Uganda Super League
- Season: 1998
- Champions: SC Villa
- Top goalscorer: Charles Kayemba, SC Villa (18)

= 1998 Uganda Super League =

Football season in Uganda

The 1998 Ugandan Super League was the 31st season of the official Ugandan football championship, the top-level football league of Uganda.

==Overview==
The 1998 Uganda Super League, known as the Nile Special League Serie A, was contested by 8 teams and was won by SC Villa.
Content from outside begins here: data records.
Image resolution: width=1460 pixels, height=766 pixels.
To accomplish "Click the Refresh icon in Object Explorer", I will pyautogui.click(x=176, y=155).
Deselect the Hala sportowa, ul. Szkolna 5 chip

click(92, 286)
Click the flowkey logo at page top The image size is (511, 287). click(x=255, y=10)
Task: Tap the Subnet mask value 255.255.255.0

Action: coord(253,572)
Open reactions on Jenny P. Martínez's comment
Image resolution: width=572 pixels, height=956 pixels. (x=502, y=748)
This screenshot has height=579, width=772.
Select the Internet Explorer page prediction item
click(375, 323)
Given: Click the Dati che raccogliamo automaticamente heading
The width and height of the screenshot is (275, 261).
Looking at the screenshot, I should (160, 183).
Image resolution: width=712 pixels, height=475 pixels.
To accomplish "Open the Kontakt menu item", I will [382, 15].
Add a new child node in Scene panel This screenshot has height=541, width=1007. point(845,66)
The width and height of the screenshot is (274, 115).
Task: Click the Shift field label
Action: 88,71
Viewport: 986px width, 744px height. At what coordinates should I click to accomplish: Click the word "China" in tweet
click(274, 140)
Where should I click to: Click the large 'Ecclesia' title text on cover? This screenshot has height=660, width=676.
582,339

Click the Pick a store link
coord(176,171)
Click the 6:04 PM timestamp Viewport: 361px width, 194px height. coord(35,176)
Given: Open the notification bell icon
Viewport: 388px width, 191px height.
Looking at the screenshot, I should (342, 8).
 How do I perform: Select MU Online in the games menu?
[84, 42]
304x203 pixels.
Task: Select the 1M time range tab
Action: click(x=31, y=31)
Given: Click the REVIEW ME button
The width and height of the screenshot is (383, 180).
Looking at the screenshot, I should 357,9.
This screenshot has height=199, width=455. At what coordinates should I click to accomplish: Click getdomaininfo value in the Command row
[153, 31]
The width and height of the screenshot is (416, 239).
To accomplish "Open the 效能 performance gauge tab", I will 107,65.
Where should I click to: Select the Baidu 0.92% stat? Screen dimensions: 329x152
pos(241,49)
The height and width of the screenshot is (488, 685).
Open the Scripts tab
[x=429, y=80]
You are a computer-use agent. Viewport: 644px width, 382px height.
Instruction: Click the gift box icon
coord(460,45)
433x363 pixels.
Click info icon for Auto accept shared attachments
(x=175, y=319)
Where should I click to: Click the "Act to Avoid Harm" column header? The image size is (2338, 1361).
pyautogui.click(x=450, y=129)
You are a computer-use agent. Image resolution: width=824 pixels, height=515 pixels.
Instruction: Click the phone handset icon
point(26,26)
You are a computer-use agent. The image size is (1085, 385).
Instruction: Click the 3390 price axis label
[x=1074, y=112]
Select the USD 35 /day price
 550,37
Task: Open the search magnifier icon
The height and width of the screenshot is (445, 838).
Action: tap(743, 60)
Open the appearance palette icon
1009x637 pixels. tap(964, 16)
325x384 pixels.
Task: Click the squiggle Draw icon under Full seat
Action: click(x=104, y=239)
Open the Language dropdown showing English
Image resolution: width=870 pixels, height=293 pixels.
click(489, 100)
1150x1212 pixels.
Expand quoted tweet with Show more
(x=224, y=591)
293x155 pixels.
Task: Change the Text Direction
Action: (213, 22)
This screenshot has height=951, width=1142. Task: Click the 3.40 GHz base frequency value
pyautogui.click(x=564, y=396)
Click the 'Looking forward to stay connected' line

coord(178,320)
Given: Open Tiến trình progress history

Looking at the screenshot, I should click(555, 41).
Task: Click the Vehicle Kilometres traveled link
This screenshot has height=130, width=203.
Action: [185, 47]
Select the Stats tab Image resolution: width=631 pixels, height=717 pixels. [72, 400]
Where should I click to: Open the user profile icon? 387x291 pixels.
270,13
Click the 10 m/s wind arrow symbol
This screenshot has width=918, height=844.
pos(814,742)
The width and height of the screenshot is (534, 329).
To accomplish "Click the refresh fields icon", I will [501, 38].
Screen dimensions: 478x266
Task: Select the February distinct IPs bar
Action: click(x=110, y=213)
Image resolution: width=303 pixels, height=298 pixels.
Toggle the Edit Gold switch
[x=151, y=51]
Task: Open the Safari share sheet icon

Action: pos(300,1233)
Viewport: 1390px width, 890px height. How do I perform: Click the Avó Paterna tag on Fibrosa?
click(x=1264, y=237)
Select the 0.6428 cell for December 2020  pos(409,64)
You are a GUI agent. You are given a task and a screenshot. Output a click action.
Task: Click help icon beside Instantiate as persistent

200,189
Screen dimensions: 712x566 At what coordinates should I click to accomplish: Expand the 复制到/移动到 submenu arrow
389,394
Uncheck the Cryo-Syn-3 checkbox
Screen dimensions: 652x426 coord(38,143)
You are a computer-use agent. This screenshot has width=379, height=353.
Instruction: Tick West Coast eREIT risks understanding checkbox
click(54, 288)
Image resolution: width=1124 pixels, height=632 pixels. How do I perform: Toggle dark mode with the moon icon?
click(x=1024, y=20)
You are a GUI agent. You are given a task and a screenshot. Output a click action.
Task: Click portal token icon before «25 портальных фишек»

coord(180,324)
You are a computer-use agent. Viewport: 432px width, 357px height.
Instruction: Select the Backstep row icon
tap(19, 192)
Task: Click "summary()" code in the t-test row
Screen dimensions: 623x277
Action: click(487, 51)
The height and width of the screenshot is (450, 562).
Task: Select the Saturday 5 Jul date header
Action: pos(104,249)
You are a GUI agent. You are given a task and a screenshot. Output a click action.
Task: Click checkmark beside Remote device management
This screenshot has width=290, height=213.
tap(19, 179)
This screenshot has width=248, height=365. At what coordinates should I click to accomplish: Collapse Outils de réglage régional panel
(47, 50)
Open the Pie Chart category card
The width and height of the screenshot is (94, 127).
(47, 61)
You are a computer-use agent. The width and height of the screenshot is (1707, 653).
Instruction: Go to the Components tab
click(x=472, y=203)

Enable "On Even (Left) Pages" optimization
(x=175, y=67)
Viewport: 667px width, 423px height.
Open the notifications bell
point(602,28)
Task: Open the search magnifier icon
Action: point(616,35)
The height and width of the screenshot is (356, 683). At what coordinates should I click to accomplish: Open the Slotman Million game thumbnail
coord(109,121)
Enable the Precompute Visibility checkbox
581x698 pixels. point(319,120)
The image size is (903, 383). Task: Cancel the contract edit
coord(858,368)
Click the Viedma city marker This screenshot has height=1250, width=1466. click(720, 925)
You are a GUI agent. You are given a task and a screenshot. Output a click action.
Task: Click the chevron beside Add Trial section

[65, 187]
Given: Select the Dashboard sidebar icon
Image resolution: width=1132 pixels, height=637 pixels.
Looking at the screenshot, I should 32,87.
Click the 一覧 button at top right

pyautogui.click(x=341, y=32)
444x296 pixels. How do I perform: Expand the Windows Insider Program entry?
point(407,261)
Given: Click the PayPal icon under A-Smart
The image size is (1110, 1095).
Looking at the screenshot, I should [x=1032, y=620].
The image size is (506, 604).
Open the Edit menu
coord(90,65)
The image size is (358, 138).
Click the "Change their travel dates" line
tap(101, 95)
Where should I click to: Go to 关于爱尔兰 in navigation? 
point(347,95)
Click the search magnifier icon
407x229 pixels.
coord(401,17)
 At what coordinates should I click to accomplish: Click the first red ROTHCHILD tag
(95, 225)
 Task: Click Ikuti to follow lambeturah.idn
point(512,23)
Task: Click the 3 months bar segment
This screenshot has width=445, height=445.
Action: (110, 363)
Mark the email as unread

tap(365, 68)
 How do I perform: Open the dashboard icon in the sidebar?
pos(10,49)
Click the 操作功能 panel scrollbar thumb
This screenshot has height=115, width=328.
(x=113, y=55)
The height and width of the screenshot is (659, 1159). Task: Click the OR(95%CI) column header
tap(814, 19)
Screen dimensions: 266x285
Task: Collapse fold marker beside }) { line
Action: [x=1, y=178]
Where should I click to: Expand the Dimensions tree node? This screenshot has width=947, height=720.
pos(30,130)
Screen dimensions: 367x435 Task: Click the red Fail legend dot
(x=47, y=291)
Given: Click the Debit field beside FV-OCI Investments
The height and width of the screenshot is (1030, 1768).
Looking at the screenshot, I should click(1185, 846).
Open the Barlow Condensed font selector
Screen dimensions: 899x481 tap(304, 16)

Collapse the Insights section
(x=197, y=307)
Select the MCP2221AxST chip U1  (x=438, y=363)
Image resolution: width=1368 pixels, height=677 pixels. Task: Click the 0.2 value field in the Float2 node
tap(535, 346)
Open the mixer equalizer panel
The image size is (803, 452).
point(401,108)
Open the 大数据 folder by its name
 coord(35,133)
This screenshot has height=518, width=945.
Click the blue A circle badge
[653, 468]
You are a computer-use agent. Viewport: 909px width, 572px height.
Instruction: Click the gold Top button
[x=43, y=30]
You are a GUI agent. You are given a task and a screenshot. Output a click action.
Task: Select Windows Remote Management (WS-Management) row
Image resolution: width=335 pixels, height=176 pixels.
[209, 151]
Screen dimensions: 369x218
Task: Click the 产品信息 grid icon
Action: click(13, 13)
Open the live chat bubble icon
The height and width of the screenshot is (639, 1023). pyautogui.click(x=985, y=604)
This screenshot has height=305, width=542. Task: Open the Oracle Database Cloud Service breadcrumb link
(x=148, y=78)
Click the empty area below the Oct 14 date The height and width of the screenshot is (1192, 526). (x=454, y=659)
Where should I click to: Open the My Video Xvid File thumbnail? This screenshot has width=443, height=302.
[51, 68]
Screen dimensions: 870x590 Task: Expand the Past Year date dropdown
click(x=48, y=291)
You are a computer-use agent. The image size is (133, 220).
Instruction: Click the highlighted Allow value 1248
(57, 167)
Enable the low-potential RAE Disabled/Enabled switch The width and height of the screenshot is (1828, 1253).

The second level, known as the Nile Special League Serie B, was contested by 9 teams and was won by Health. At the end of the season Serie A and B were combined and the Super League reverted to its original format.

==League standings==
===Nile Special League Serie A (First Level)===

| Pos | Team | Pld | W | D | L | GF | GA | GD | Pts | Qualification |
| 1 | SC Villa (C) | 21 | 14 | 3 | 4 | 43 | 12 | +31 | 45 | Champions |
| 2 | Express FC | 21 | 13 | 5 | 3 | 44 | 17 | +27 | 44 |  |
| 3 | SC Simba | 21 | 10 | 9 | 2 | 27 | 10 | +17 | 39 |
| 4 | Kampala City Council FC | 21 | 8 | 7 | 6 | 29 | 21 | +8 | 31 |
| 5 | Umeme FC | 21 | 6 | 6 | 9 | 21 | 21 | 0 | 24 |
| 6 | Police FC | 21 | 4 | 4 | 13 | 22 | 43 | −21 | 16 |
| 7 | Nile Breweries FC | 21 | 3 | 7 | 11 | 12 | 34 | −22 | 16 |
| 8 | Dairy Heroes | 21 | 4 | 3 | 14 | 20 | 60 | −40 | 15 |

===Nile Special League Serie B (Second Level)===

| Pos | Team | Pld | W | D | L | GF | GA | GD | Pts | Qualification |
| 1 | Health (C) | 16 | 9 | 4 | 3 | 25 | 15 | +10 | 31 | Champions |
| 2 | SCOUL | 15 | 7 | 6 | 2 | 30 | 20 | +10 | 27 |  |
| 3 | Iganga Town Council FC | 15 | 7 | 6 | 2 | 22 | 17 | +5 | 27 |
| 4 | Pamba FC | 16 | 6 | 4 | 6 | 23 | 19 | +4 | 22 |
| 5 | Military Police FC | 16 | 5 | 6 | 5 | 20 | 20 | 0 | 21 |
| 6 | Posta | 14 | 4 | 6 | 4 | 16 | 20 | −4 | 18 |
| 7 | Toro | 15 | 4 | 4 | 7 | 17 | 14 | +3 | 16 |
| 8 | Roraima FC | 16 | 3 | 5 | 8 | 9 | 25 | −16 | 14 |
| 9 | State House FC | 15 | 3 | 2 | 10 | 18 | 30 | −12 | 11 |

==Leading goalscorer==
The top goalscorer in the 1998 season was Charles Kayemba of SC Villa with 18 goals.